In Yemen, the report cites "arbitrary and unlawful killings, politically motivated disappearances, and reports of torture and other physical abuse accompanied the use of excessive force against civilians in internal conflict. Human rights abuses included" severe limitations on citizens' ability to change their government due to, among other factors, corruption, fraudulent voter registration, administrative weakness, and close political-military relationships at high levels.
In Pakistan it cites media and non-governmental organization reports on allegations of extrajudicial killings and detention of civilians by the security forces. The total number of reported torture and rape cases of individuals in custody almost doubled, the report notes, compared to 2009.
In an update on Tunisia , however, the report is optimistic, saying the United States is "encouraged by the creation of a fact-finding committee to investigate human rights abuses that took place during the uprising," it said.
In Egypt, the State Department says the United States is "waiting for the government to lift the state of emergency, which the Supreme Council of the Armed Forces has promised to do prior to parliamentary elections."

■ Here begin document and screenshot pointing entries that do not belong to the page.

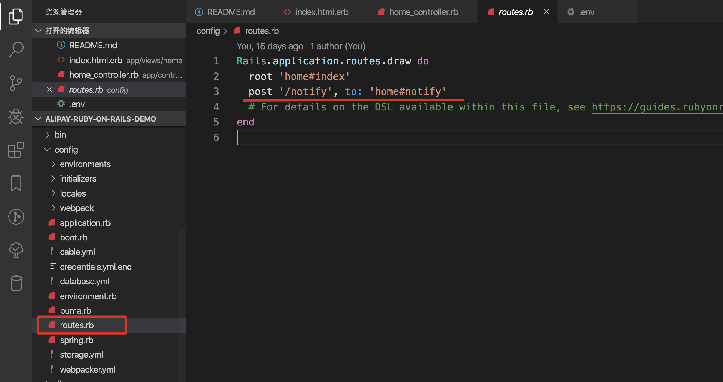Open the Database cylinder sidebar icon
Screen dimensions: 723x382
[x=16, y=283]
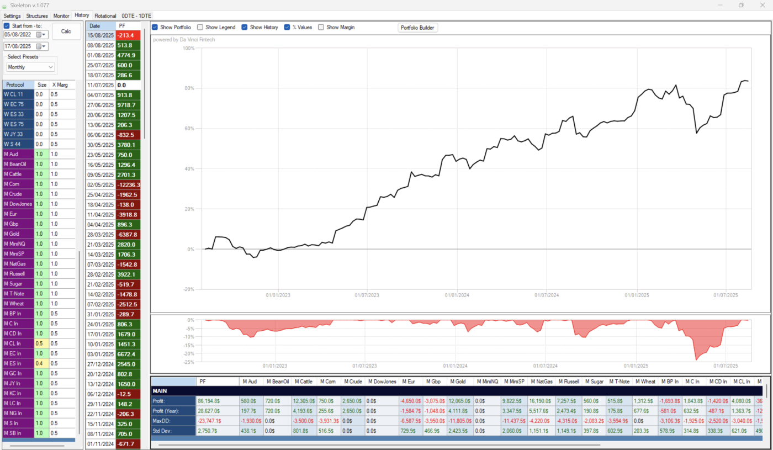The image size is (773, 450).
Task: Toggle the Show Portfolio checkbox
Action: click(155, 27)
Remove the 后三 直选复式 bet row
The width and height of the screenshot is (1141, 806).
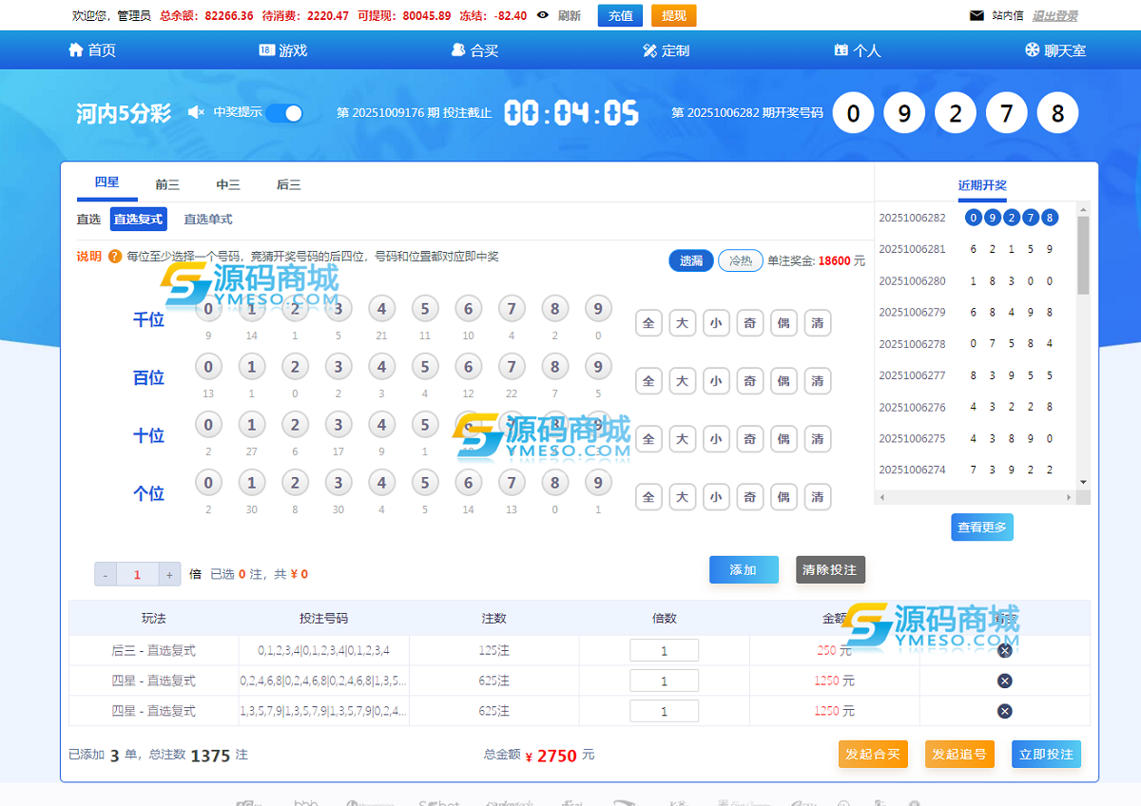click(x=1004, y=651)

Saudi academics stage protests

Dozens of unemployed Saudi university graduates and teachers have taken to the streets in Riyadh and the western city of Jeddah.
The Protesters were demanding a share of the Arab world's oil-driven economy on Sunday, Reuters reported.
The demonstrators respectively gathered in front of the Education Ministry and the ministry's office.
"God willing, I'll be here until Friday if I have to,” said Omar Alharbi, a 34-year-old Arabic language teacher in Jeddah. “We don't care anymore after seven years of unemployment. We have no other choice," he said.

People migrate from Jawakai after militants’ threat

Thousands of tribal people have started migrating towards Kohat from semi-tribal area F.R. Jawakai after receiving threats from the militants, Geo News reported on Sunday.

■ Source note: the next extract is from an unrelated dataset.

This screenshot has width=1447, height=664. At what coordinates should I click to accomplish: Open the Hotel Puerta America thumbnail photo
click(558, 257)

According to the sources, F.R. Jawakai, an area of nearly 50,000 inhabitants has been targeted by the militants for several weeks. Tribal people said their houses were being targeted with rockets by the militants as a result several people have been killed and injured.

Security forces have started operation in the area.

Pak-US intelligence operations frozen since January: report

Joint Pakistan-U.S. intelligence operations have been halted since late January, Reuters quoted senior Pakistani intelligence officer as said.

Uneasy Pakistan-US ties have become even more tense after a string of diplomatic disputes so far this year, including a massive drone strike in March and the case of Raymond Davis, a CIA contractor who shot dead two Pakistanis on January 27 in the eastern city of Lahore.

“Presently, joint operations are on hold,” a senior Pakistani intelligence officer told Reuters, adding that they were halted after Davis killed the two men.

“The agency’s ties to the ISI have been strong over the years, and when there are issues to sort out, we work through them,” CIA spokesman George Little told Reuters. “That’s the sign of a healthy partnership.”

“It is our land. We know how to tackle things. We will set the rules of the game. It is not Afghanistan,” a senior Pakistani military official told Reuters. “They have to cease spying operations.”